Reticulocyte lysate expression of p133 and telomerase RNA. (A) Telomerase activity was assayed for p133 coexpressed with RNA [p133+RNA] (lane 1); individual components expressed alone [p133], [RNA] (lanes 2 and 3); or p133 with motif C substitution of both aspartic acids for alanines coexpressed with RNA [DDp133+RNA] (lane 4). Assays also were performed for lysate-expressed p133 and RNA mixed after synthesis (lane 5); lysate-expressed p133 mixed with purified telomerase RNA (lanes 6–8: 20 ng, 200 ng, 2 μg of RNA); purified RNA alone (lane 9: 2 μg RNA); or partially purified endogenous telomerase (NT, lane 10).
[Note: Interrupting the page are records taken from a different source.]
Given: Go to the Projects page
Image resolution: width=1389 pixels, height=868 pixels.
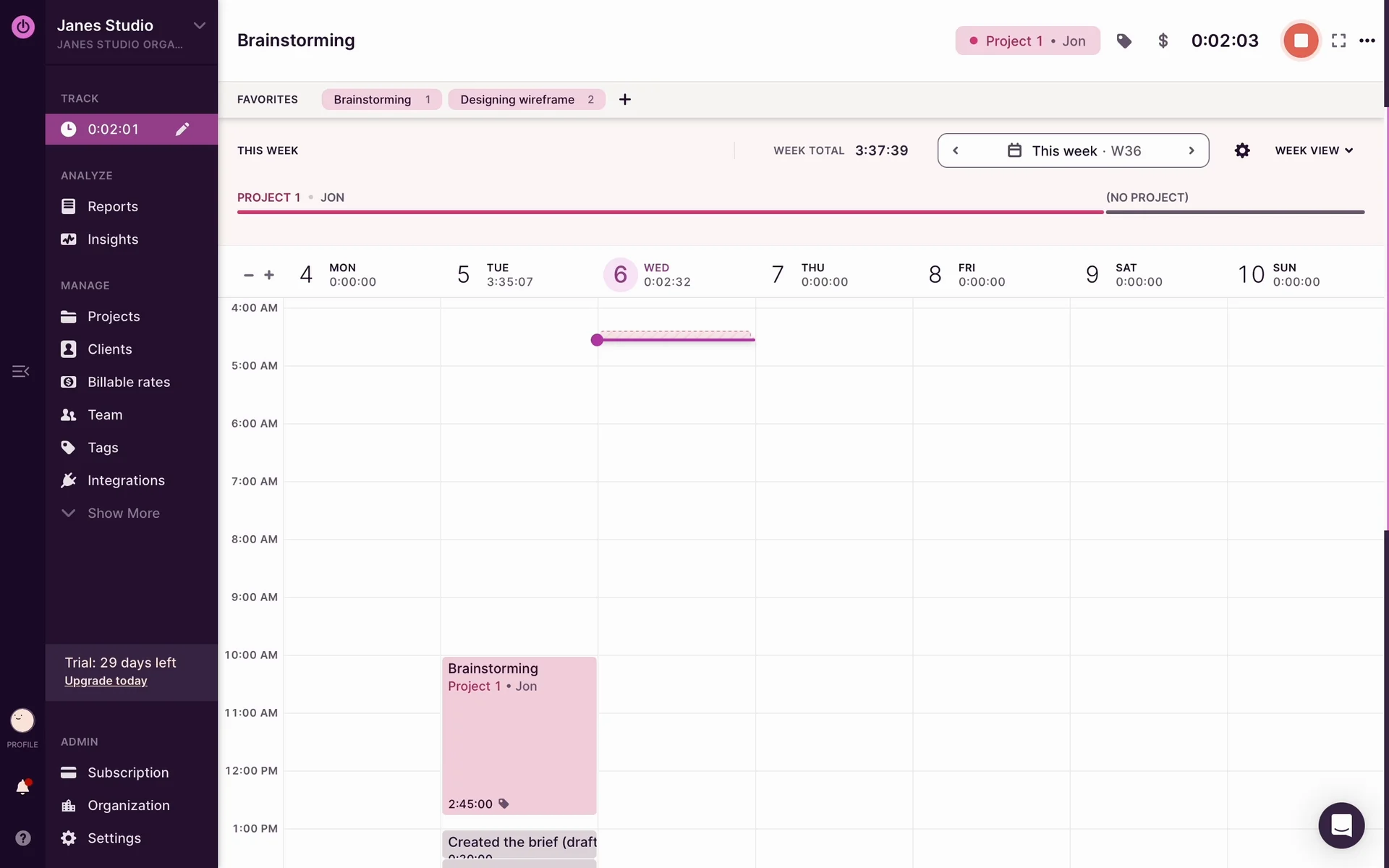Looking at the screenshot, I should 114,317.
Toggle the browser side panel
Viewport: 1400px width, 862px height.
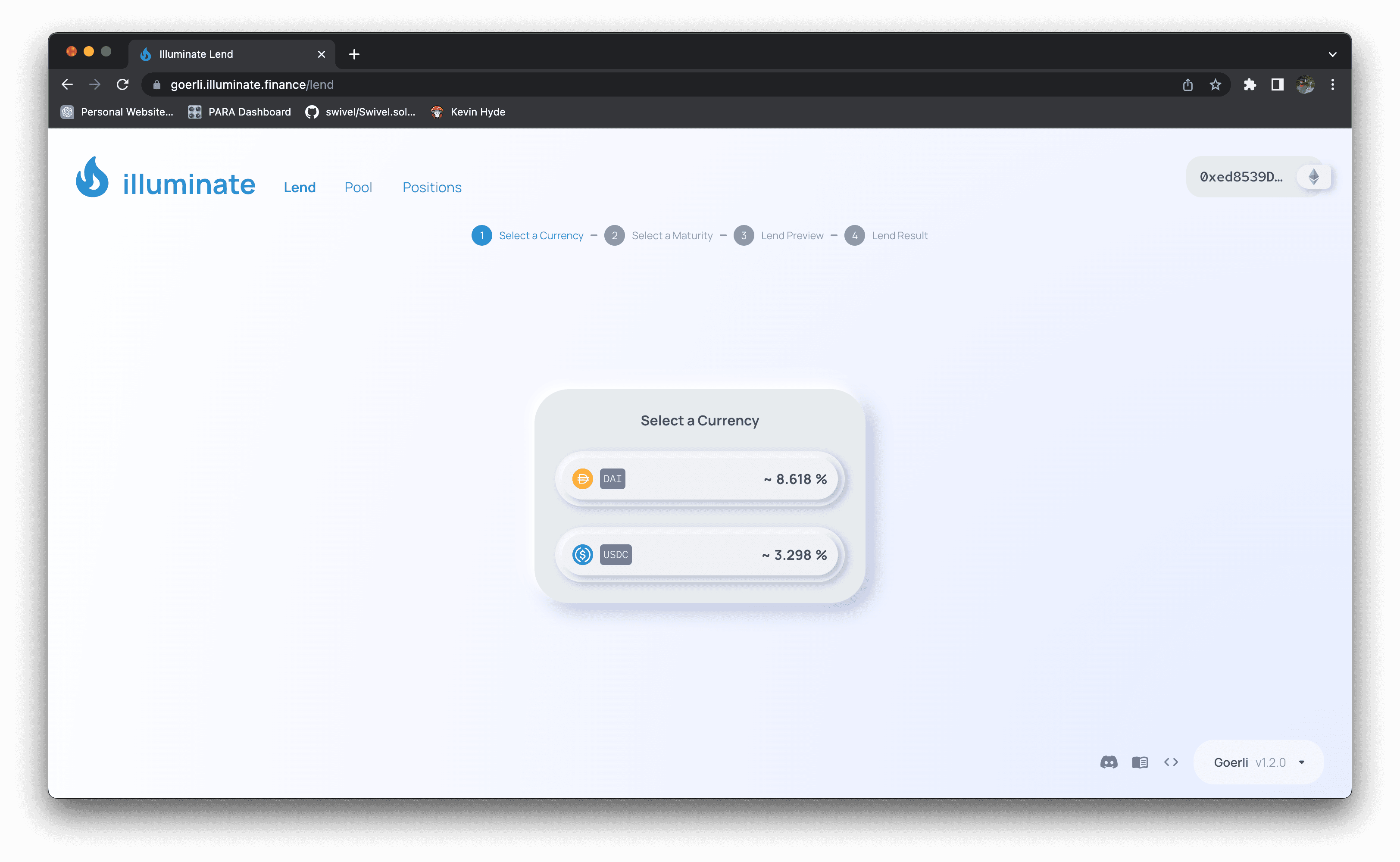(1277, 84)
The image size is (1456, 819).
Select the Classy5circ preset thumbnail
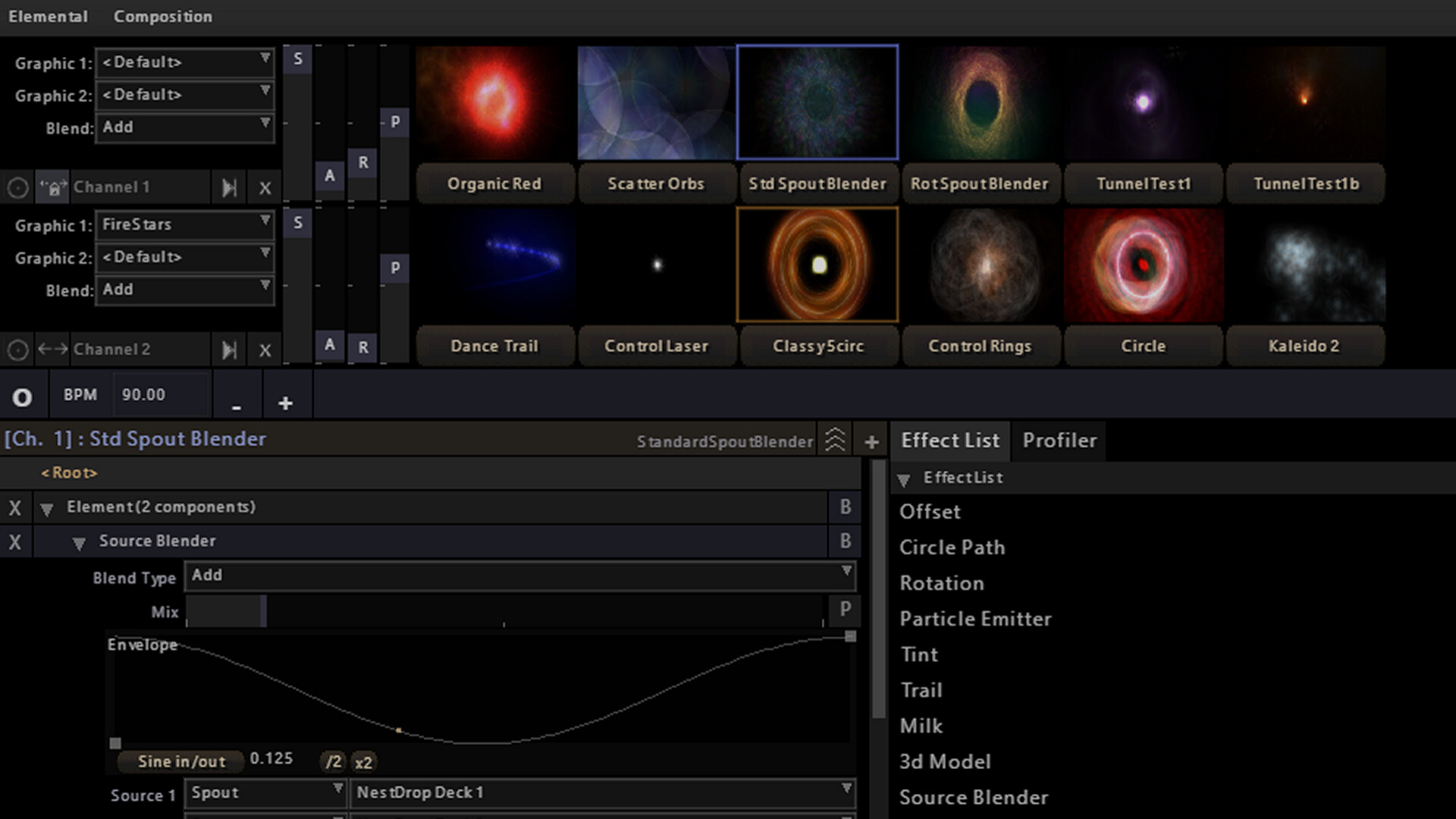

The radiolabel in recombinant enzyme lanes in the top half of the gel is from lysate labeling of plasmid DNA. (B) SDS/PAGE followed by autoradiography was used to detect recombinant protein synthesized in the lysates indicated. The migration of molecular mass markers is indicated at right. (C) Northern analysis of telomerase RNA was used to detect recombinant RNA synthesized in 2.5 μl of the lysates indicated. Telomerase RNA standards were loaded at left (1.1, 0.6, 0.3 ng RNA).